The East Mesa Campus, situated on the northeast side of Las Cruces, hosts most of the college’s general education programs, along with programs in criminal justice, culinary arts, business, creative media, and information technology. The Espina Campus, located on the west side of the New Mexico State University main campus, serves as the primary location for health sciences and trades programs. The Workforce Center, in central Las Cruces, provides customized employee training and career and technical education, including truck driving and industry certifications.

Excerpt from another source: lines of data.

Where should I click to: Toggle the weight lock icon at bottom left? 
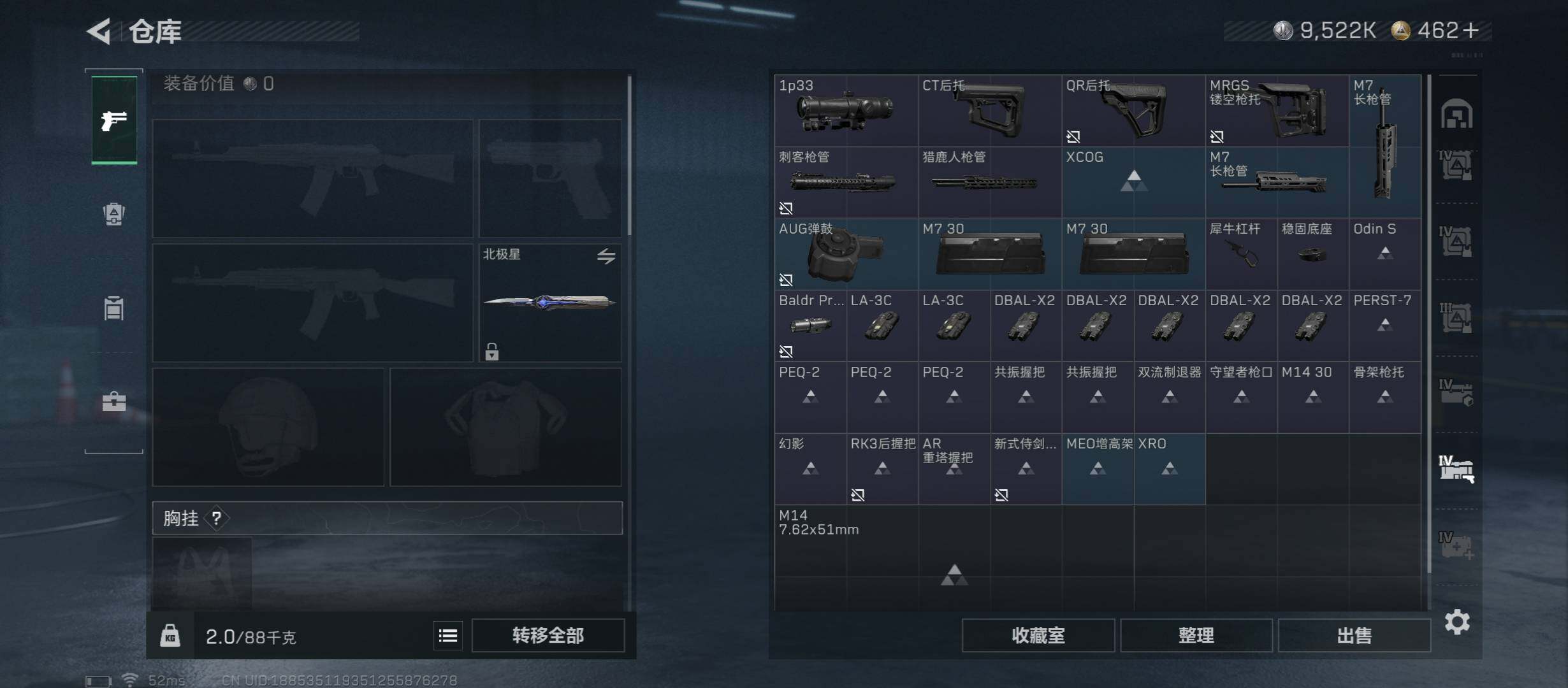click(170, 636)
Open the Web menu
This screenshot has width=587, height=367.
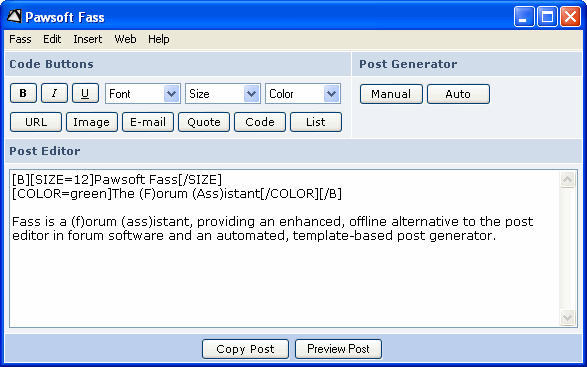coord(125,39)
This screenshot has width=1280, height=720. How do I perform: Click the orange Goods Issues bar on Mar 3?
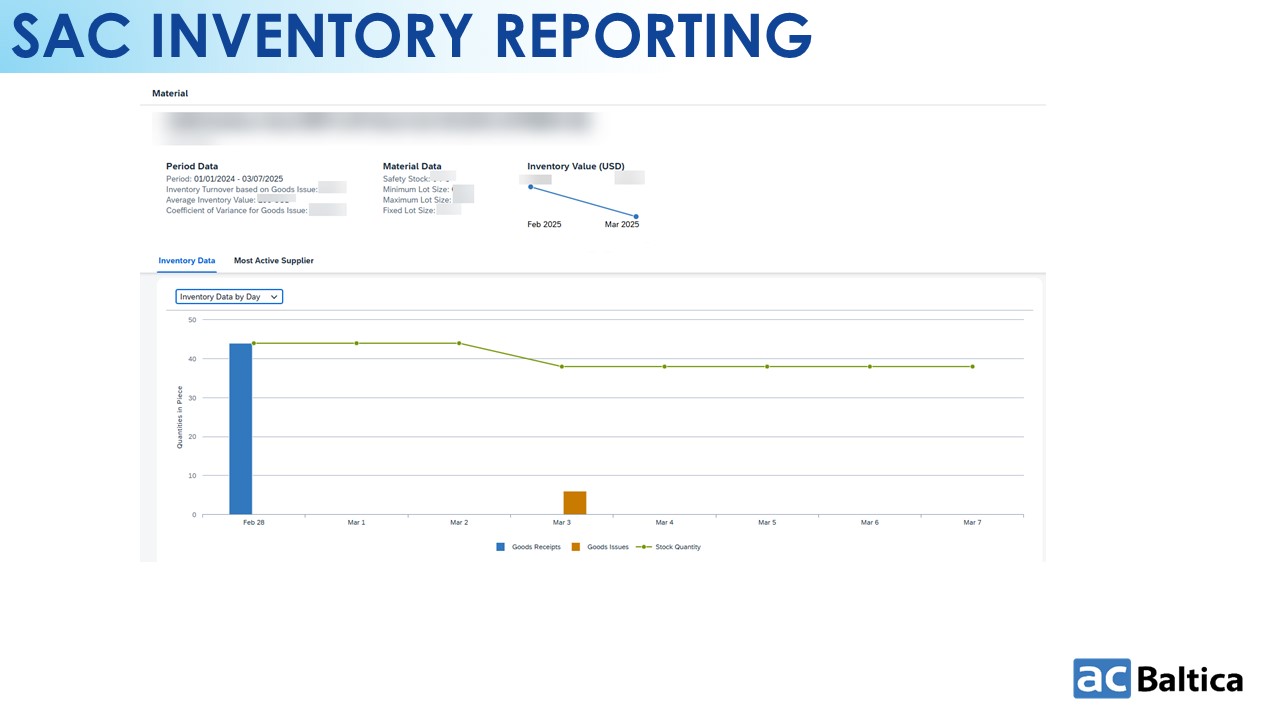tap(575, 503)
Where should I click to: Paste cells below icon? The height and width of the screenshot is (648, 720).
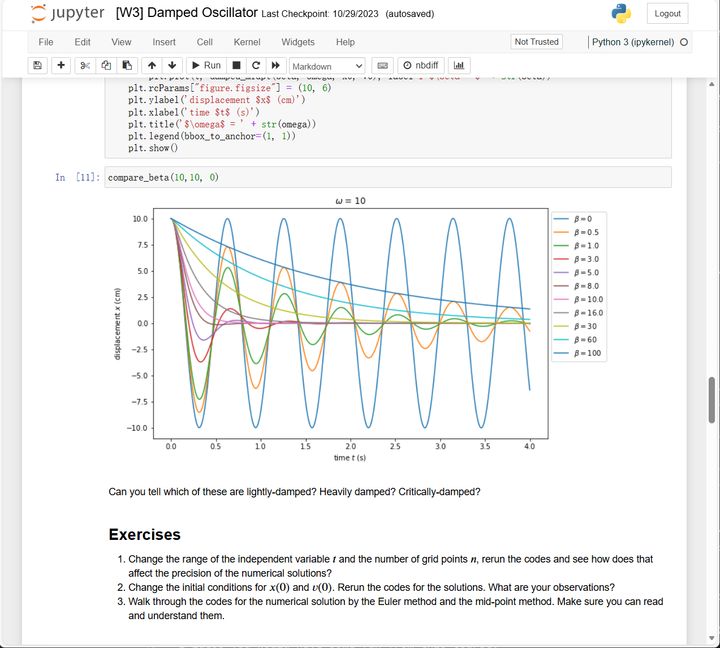(x=127, y=65)
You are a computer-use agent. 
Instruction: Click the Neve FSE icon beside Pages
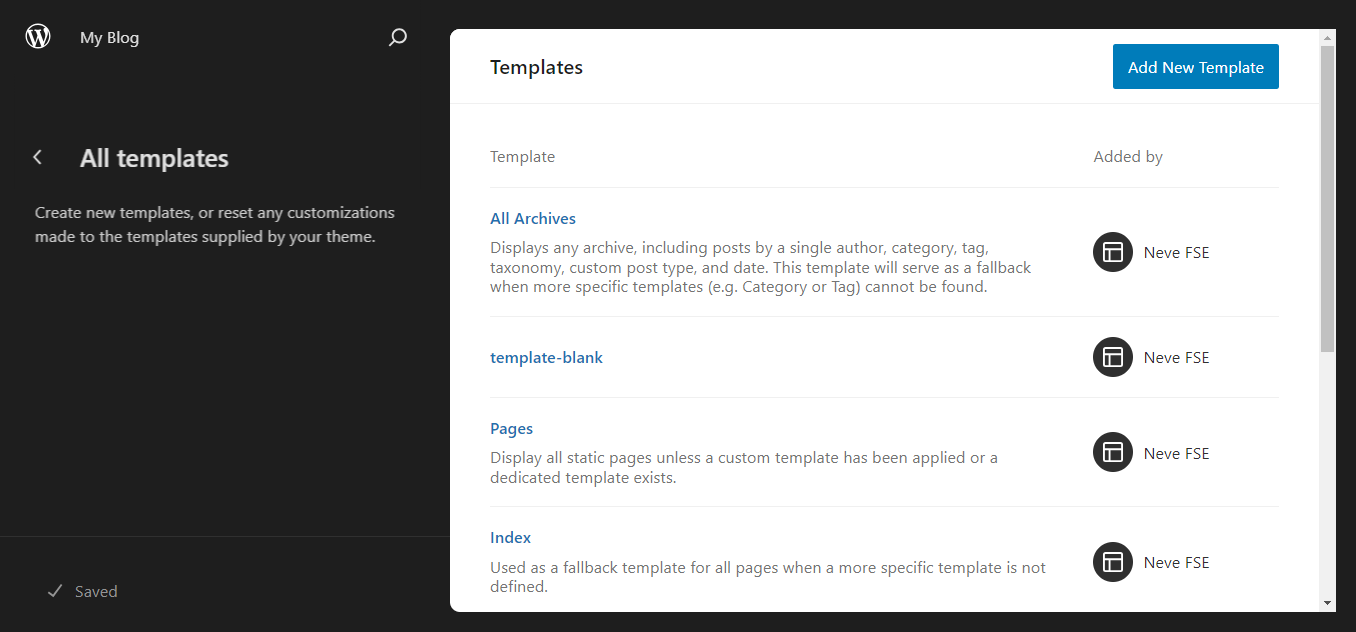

The Gadsden Center, located in the southeastern part of the county in Anthony, offers general and adult education programs. The Sunland Park Center, in Santa Teresa, offers general education, adult basic education, and welding. The Chaparral Center provides adult basic education and continuing education classes. Dual credit programs are offered in partnership with area high schools.

==Accreditation==

The school is accredited by the Higher Learning Commission. Several programs at Doña Ana Community College have specialized accreditation:

- American Dental Association – Commission on Dental Accreditation
- American Design Drafting Association
- American Welding Society
- Accreditation Commission on Education in Nursing
- Accreditation Council for Business Schools and Programs
- Commission on Accreditation for Respiratory Care
- Commission on Accreditation of Allied Health Education Programs
- International Fire Service Accreditation Congress
- Joint Review Committee on Education in Radiologic Technology
- Joint Review Commission for Education in Diagnostic Medical Sonography
- Automotive Service Excellence Education Foundation
- The National Center for Construction Education and Research

=== Nursing program ===
In 2012, the National League for Nursing Accrediting Commission revoked accreditation for the college's nursing program. Although the New Mexico Board of Nursing permitted the program to continue, accreditation is a prerequisite for employment in most hospitals and acceptance into other nursing programs, such as the one at New Mexico State. In 2010 the school had been placed on warning status by the commission for having an inadequate ratio of qualified instructors. A lawsuit filed in 2013 by eight nursing students alleges that the school had not notified students of the warning, and had been made aware of the problem as early as 2002. In May 2015, a state judge ruled that the lawsuit would become a class action, and would include the 100 students enrolled at the time. In August 2015, it was announced that accreditation had been fully restored. This applied retroactively to students who graduated the previous May.